No, this is a normal one. When you have several phase III ongoing, or you finalize the phase III, the investment in R&D are down. In fact, even the phase III ongoing. According to María Luisa's speech, we expected the similar numbers in 2026 and 2025. This is the major question.
Okay. We have another one about Zepzelca. "With the FDA approval of Zepzelca in combination with atezolizumab, how does management expect this change in treatment paradigm to impact the long-term peak sales estimates compared to the previous second-line monotherapy use?"
Well, to echo what Luis said, recently, maybe I'll add a little bit more. Out of 100 patients who are diagnosed with extensive stage small cell lung cancer, about 95% are treated in first line induction. About 75% have been seen to be treated in first line maintenance, about 50%-60% in second line. Right away, you can see by having the first line maintenance label, there are more patients in the pool. In addition, as Luis also mentioned, the number of cycles that is seen on mean or median basis is about double, from 4-8, moving from second line to first line.
A third key point is to consider market share between atezolizumab and durvalumab, which are both approved, insofar that these two drugs are widely seen as Coke and Pepsi, especially in small cell, interchangeable duopoly. Therefore, if atezo plus lurbinectedin is better than atezo, it's seen that atezo liriovernictinib is better than durva. In addition to that, in terms of market share potential, atezolizumab has a version that's been approved in the U.S., U.K., and Europe, and Switzerland of a subcutaneous, whereas durvalumab does not and will not have one. With all that said, and with the caveat that we're not making predictions that Jazz hasn't themselves made, we expect sales to be improved, starting this year, as they were in the last quarter after the first approval in October.
Thank you.
Thank you.
Thank you, Pascal. We have received, talking about Jazz, we have received some of the questions about the patent situation in the U.S. You know, we cannot answer these questions. I guess these are more questions for our partner, Jazz, who's doing a, you know, great job in the U.S. There's a final question here, "The company spent EUR 34 million on share buybacks in 2025. Given the cash position, how is management balancing further buybacks against potential M&A or licensing opportunities to diversify the oncology portfolio?" I'll take this one. We do not, I mean, from the company, we do not see either doing one or another. I mean, the fact that we're doing share buybacks program does not mean that we cannot consider, as Luis has mentioned now, in-license deals or any other deals. We could do both.
We, you know, happy to look at everything. Talking about share buybacks, if we're gonna do further buybacks, as you know, we decide that on a yearly basis, same as the dividend policy. I mean, from our perspective, from the company perspective, our first priority is investment in R&D. Once we've covered all that and we have room for more, stuff like, you know, dividend increase or the share buyback, then we decide on the year.

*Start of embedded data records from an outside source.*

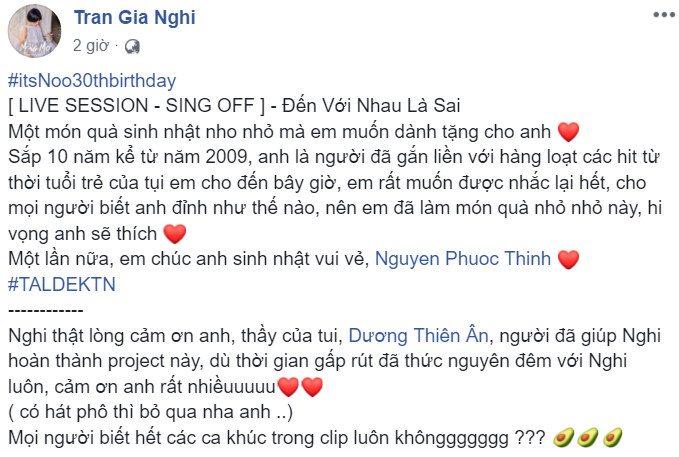The image size is (679, 457).
Task: Visit the tagged Dương Thiên Ân profile
Action: coord(418,335)
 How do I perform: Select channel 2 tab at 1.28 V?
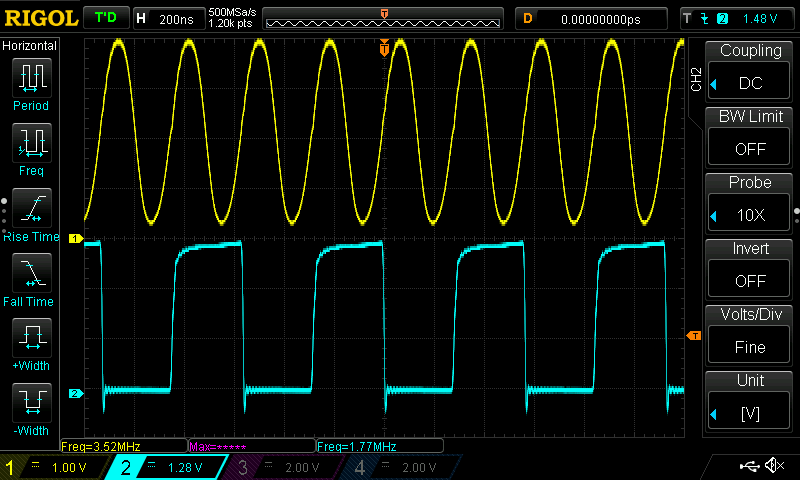167,467
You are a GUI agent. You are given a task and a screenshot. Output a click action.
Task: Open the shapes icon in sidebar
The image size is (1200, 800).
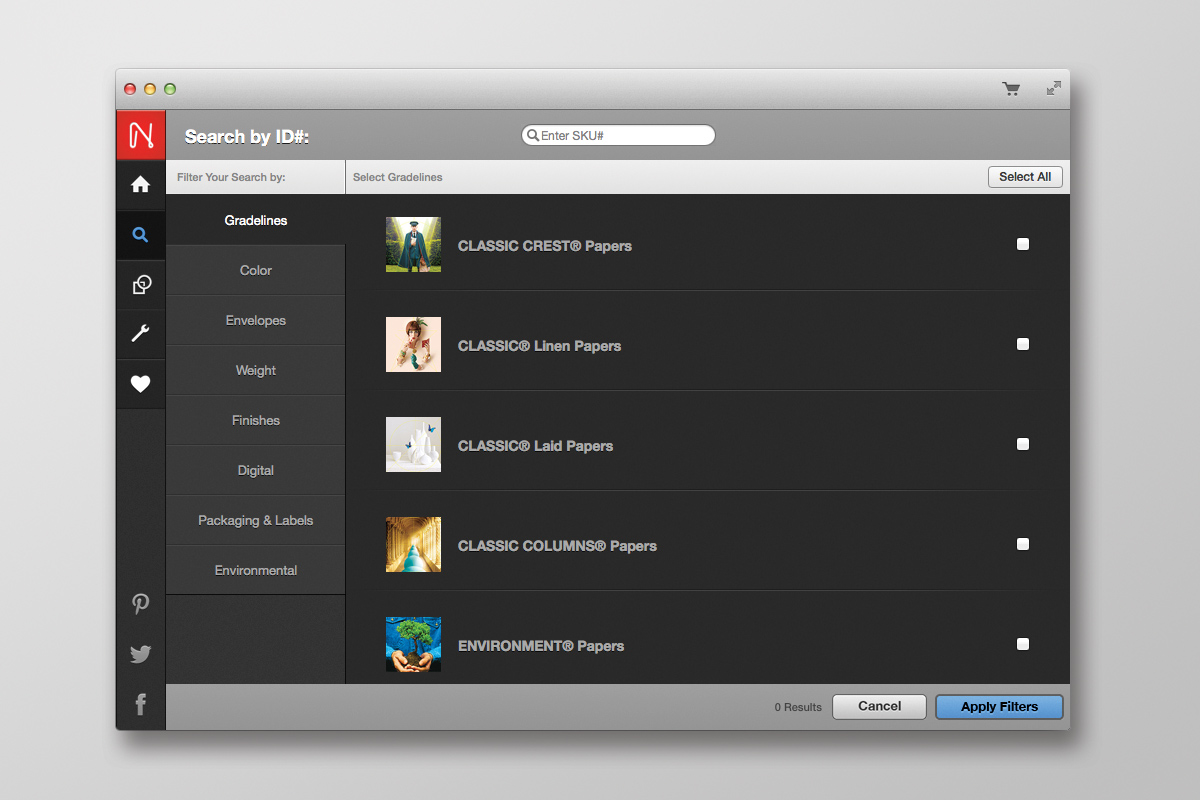pyautogui.click(x=141, y=285)
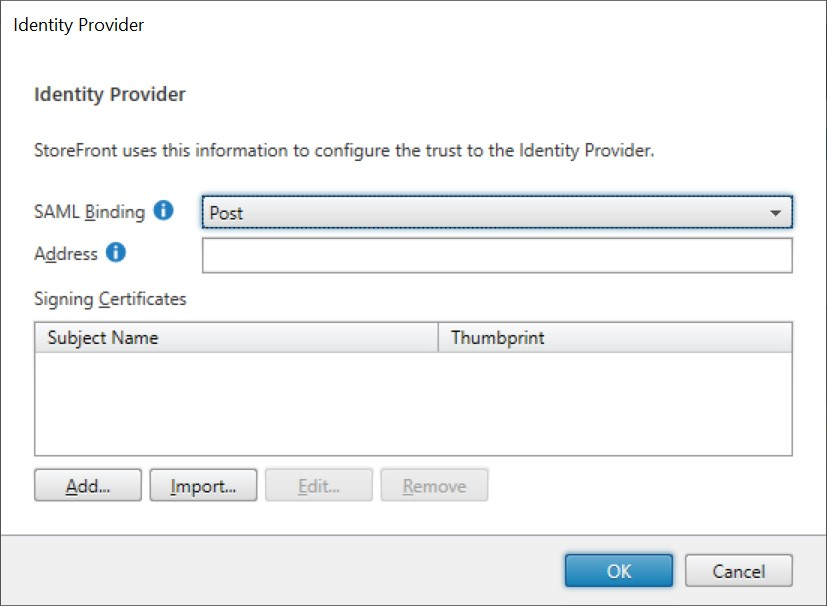Dismiss the dialog with Cancel
827x606 pixels.
(x=738, y=571)
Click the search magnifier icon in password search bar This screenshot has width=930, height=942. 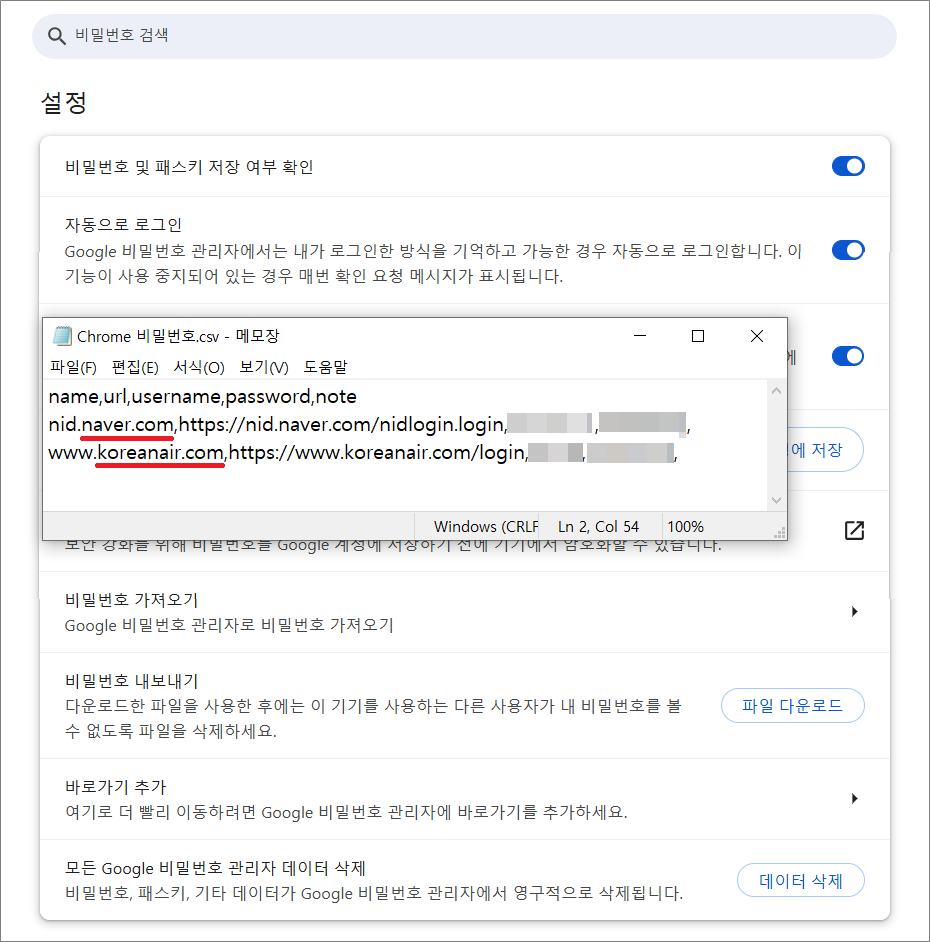tap(56, 36)
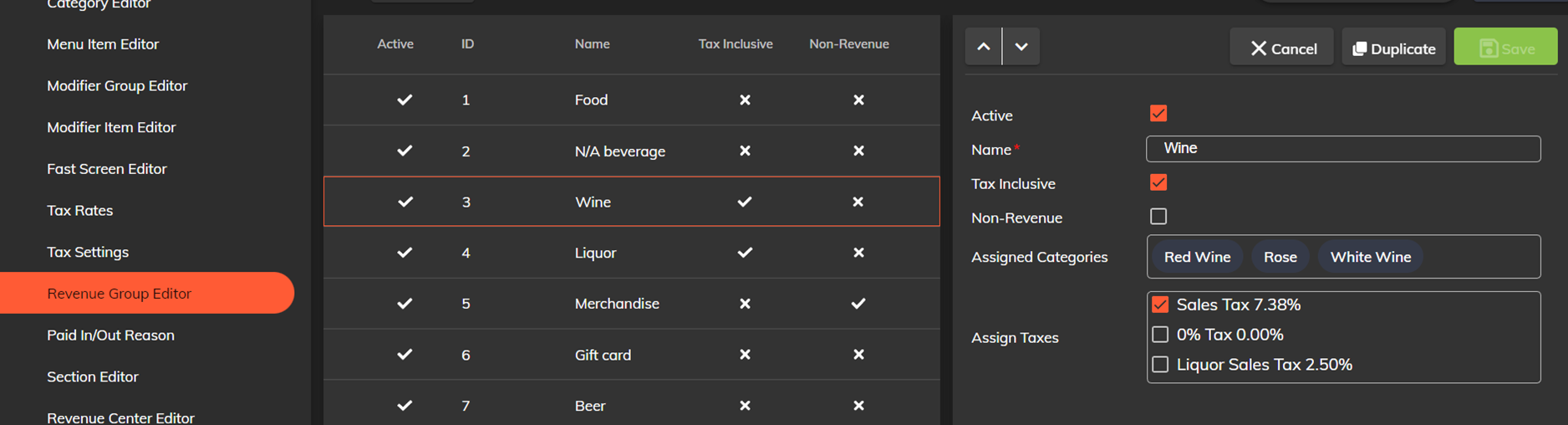Click Tax Inclusive checkmark in Liquor row
This screenshot has width=1568, height=425.
click(x=745, y=253)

Again, the fact that we do additional share buybacks, if we do it or whatever, does not mean that we're not, you know, gonna consider in-license agreements or M&A or, you know, any other deal. I think these are all questions that we received in written.
In summary, just to wrap up, our 2025 results demonstrate robust growth, driven by rising Zepzelca revenues and a meaningful advance across our clinical development portfolio. In addition, we expect a strong flow of important news in the near term. With this, we conclude our call today, and we would like to thank you all for joining us. You know, Gabrielle?
Thank you. This concludes today's PharmaMar full year results 2025. Thank you for joining. You may now disconnect your lines.